Обращаясь затем снова к наблюдениям над своими пациентами, Юнг замечает, что у них состояние «нисхождения» не имеет ни исхода, ни цели. Приведения противоречивой и разорванной человеческой сущности к живому единству так и не возникает. Дело ограничивается созерцанием конфликтных пар противоположностей: светлого и темного, верха и низа, мужского и женского и т. д. Напряженность этих противоречивых отношений воспринимается мучительно и не разрешается катарсисом: у больных ее созерцание означает или застой дурной бесконечности, или катастрофический срыв.
И у Пикассо Юнг находит подобное, до крайнего напряжения доведенное совмещение противоположных, конфликтных, борющихся элементов. «Резкие, определенные, даже грубые цвета последнего периода соответствуют тенденции подсознания с силой выразить конфликт чувств»14.
Удастся ли Пикассо проникнуть в дебри Гадеса столь глубоко, чтобы снять нестерпимое напряжение и прийти к живому единству? Юнг отказывается ответить на этот вопрос. Но дает понять, что опасается «срыва». «Арлекин» не внушает ему большого доверия. Он сравнивает «Арлекина» Пикассо с тем «пестрым парнем, подобным шуту» в «Заратустре» Ницше, который перепрыгивает через канатоходца. Канатоходец падает и разбивается. Ему, умирающему, Заратустра говорит: «Твоя душа умрет еще скорее, чем тело, не бойся же ничего». А шут восклицает, обращаясь к канатоходцу, своему слабейшему alter ego-. «Лучшему, чем ты, загораживаешь ты дорогу!» Юнг добавляет от себя к этой притче: «Он (шут) и есть тот сильнейший, кто разбивает оболочку, – а оболочкой может оказаться мозг»15.
Один из биографов Пикассо, Роланд Пенроз, упоминая о том, что профессор Юнг считал образ Арлекина внутренним автопортретом Пикассо, и отчасти с этим соглашаясь, добавляет: но он не менее часто играл и другие «роли», перевоплощаясь, например, в образ Минотавра, раненой лошади, совы, влюбленных, бородатого скульптора и даже ребенка со свечой. Все они так или иначе воплощают его самого, все «автопортретны».
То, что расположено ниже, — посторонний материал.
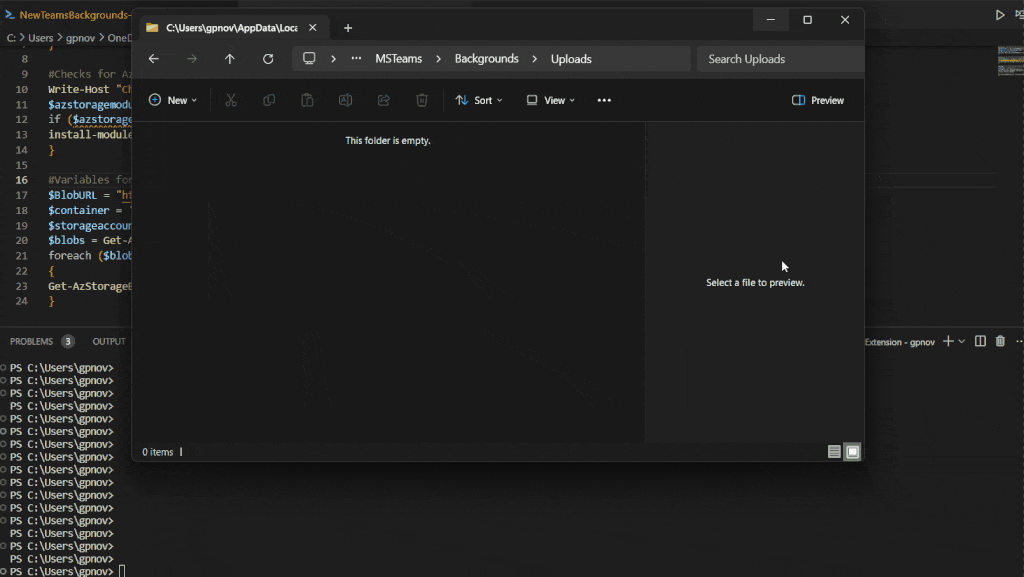
Task: Click the Search Uploads input field
Action: [779, 59]
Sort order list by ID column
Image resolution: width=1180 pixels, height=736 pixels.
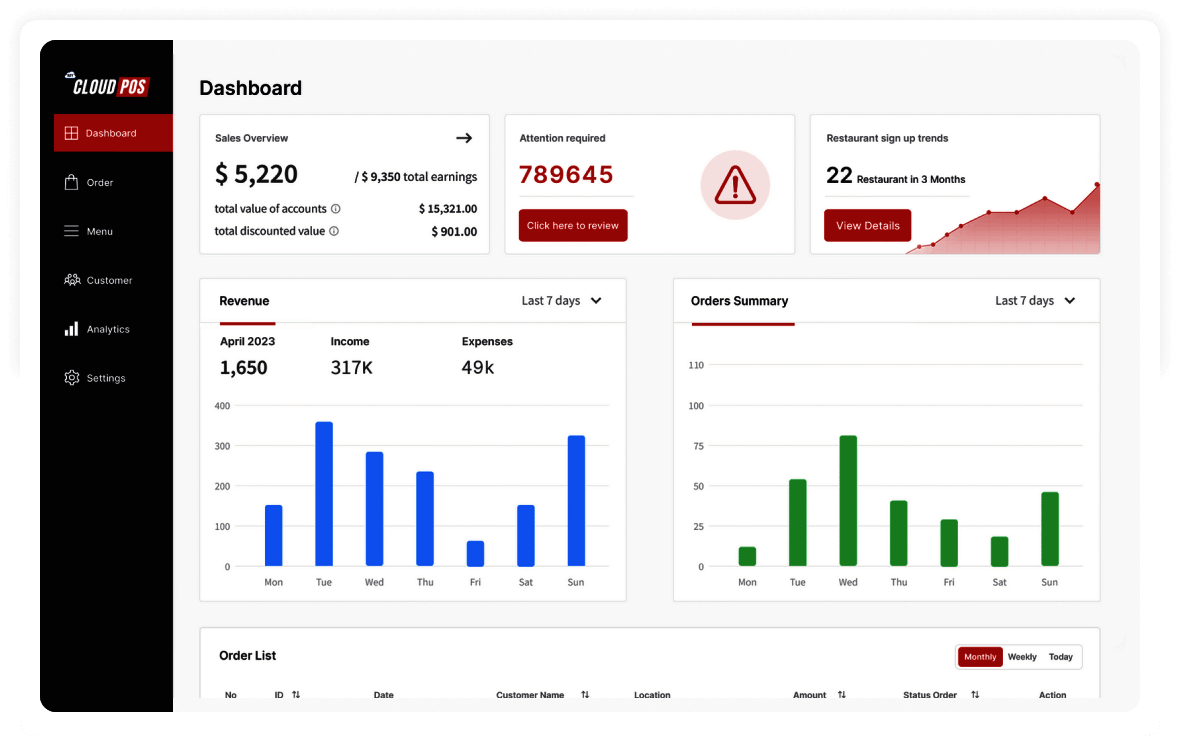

Это простое замечание Пенроза – не философа, а лишь добросовестного описателя творческой биографии Пикассо – уже колеблет замысловатое построение Юнга в самых его основах. Юнг постулирует фатальную сосредоточенность и замкнутость «шизоидного типа» на своем внутреннем мире («Innen»), лежащем по ту сторону сознания; сознание имеет дело с внешним миром и упорядочивает его с помощью пяти чувств, «Innen» «не может соответствовать сознательному», оно идет из таинственных глубин «памяти крови». Сделав этот вывод из наблюдений над симптомами душевных болезней, философ-психиатр Юнг бестрепетно переносил его на творчество художника. Перенесение это неоправданно, ибо самая суть творчества, какую бы роль в нем ни играло подсознание, противоположна сути душевной болезни. В последней связи индивидуума с внешним миром, с другими людьми ослабляются до предела, индивидуум остается заключенным сам в себя, в свое «внутреннее», как в железную клетку, – и это состояние мучительно, оно переживается как страдание. В феномене творчества происходит обратное: такое умножение и разветвление «связей», такая повышенная чуткость творческого «я» к тому, что «вне я», которая побуждает его переселяться, перевоплощаться в разнообразные облики. И это тоже может переживаться как страдание, ибо требует слишком большого напряжения, «растяжимости» художественной личности, остающейся при всех перевоплощениях самой собой. Но эти муки творчества – муки приобщения – имеют совсем иную, противоположную природу, чем муки изоляции, испытываемые душевнобольными: изоляция, собственно, и есть болезнь души.
Если это так, то аналогии, проводимые Юнгом, при всех его оговорках относительно различия между шизофреником и «шизоидным типом» рискуют оказаться зданиями, построенными на песке.